(Stored records)

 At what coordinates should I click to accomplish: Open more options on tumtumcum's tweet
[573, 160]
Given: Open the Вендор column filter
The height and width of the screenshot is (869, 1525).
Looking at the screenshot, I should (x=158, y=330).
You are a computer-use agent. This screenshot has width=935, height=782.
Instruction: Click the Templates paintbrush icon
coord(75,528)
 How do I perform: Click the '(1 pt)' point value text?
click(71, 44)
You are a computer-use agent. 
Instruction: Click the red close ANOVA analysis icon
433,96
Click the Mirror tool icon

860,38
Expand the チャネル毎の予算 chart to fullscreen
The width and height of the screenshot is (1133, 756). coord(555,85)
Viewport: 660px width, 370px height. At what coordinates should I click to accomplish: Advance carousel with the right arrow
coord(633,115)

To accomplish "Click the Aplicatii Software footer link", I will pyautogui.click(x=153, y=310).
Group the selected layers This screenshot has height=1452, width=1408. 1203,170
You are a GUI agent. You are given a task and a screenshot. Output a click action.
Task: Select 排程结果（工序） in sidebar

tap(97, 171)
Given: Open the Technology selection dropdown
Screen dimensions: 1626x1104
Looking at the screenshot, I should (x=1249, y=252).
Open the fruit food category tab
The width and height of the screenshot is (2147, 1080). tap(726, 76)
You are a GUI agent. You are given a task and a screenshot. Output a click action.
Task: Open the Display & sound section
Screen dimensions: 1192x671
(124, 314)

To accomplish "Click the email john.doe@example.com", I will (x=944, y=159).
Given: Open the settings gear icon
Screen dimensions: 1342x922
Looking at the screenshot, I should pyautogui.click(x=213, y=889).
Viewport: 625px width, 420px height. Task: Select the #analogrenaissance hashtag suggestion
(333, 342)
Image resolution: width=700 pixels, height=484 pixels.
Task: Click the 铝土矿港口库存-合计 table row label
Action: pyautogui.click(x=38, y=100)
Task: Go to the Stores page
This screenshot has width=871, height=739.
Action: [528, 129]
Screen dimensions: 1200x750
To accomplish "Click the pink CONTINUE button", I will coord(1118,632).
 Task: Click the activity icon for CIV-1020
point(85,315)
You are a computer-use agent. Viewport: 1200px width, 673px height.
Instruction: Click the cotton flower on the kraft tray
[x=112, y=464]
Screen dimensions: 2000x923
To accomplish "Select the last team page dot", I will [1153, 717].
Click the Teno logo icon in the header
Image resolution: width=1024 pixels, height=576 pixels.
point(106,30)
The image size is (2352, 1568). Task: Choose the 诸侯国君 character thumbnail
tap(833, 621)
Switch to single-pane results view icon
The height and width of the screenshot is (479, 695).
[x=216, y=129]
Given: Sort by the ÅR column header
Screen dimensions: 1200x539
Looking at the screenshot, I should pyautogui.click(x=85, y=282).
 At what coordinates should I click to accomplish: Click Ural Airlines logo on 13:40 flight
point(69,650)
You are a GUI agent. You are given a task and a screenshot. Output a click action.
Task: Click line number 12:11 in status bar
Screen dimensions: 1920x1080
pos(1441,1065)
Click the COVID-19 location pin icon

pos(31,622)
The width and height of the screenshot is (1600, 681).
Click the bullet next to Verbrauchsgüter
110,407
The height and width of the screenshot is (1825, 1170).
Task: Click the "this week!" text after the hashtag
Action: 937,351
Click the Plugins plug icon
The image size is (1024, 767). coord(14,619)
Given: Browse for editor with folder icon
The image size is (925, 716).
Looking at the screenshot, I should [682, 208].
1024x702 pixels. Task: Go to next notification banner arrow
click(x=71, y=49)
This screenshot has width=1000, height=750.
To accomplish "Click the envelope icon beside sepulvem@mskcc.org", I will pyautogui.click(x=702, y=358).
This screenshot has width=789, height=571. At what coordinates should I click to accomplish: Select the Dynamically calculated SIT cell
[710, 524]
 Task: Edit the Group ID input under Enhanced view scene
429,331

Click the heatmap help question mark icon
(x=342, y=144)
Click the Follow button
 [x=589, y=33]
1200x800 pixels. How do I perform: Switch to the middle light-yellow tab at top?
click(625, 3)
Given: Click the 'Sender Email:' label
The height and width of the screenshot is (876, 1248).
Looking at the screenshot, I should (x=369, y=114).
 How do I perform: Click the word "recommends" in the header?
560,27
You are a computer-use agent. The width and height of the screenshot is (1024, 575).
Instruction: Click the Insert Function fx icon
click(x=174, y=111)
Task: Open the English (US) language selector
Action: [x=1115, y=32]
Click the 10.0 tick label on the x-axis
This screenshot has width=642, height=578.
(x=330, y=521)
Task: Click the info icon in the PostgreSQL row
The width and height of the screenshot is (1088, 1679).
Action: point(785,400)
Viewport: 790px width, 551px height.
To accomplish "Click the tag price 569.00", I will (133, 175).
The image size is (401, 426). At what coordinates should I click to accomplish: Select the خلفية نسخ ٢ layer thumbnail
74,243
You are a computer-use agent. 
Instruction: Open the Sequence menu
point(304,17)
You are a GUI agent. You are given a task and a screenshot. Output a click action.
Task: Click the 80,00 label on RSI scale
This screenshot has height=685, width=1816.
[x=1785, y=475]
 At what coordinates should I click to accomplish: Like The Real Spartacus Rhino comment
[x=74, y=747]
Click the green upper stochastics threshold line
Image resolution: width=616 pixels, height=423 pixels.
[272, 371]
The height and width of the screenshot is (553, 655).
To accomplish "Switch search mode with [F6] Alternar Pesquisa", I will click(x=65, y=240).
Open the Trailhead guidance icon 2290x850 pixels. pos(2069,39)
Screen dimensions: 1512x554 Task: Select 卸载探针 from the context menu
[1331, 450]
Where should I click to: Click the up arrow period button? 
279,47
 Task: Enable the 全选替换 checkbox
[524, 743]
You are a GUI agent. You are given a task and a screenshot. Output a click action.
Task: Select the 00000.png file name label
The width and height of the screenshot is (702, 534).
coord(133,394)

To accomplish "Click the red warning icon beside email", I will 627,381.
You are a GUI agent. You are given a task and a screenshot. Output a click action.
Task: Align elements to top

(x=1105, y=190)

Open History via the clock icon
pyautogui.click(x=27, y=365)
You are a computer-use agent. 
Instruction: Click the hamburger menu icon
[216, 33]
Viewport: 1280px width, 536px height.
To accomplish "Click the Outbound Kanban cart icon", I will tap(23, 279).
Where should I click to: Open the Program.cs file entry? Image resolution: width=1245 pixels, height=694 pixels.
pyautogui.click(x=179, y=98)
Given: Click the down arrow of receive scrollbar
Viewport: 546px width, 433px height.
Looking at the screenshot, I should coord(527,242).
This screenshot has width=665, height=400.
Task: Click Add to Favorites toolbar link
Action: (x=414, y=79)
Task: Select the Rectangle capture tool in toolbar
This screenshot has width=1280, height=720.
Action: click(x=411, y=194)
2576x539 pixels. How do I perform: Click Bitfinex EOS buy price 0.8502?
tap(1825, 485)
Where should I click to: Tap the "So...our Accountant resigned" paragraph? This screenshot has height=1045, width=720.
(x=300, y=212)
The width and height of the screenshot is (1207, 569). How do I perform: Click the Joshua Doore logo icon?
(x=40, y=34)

PROBLEM TO WORK ON
If a line above holds the string "column", return it as it stands.

SOLUTION FOR THIS EXERCISE
Given: Open the Вендор column filter
Given: Sort by the ÅR column header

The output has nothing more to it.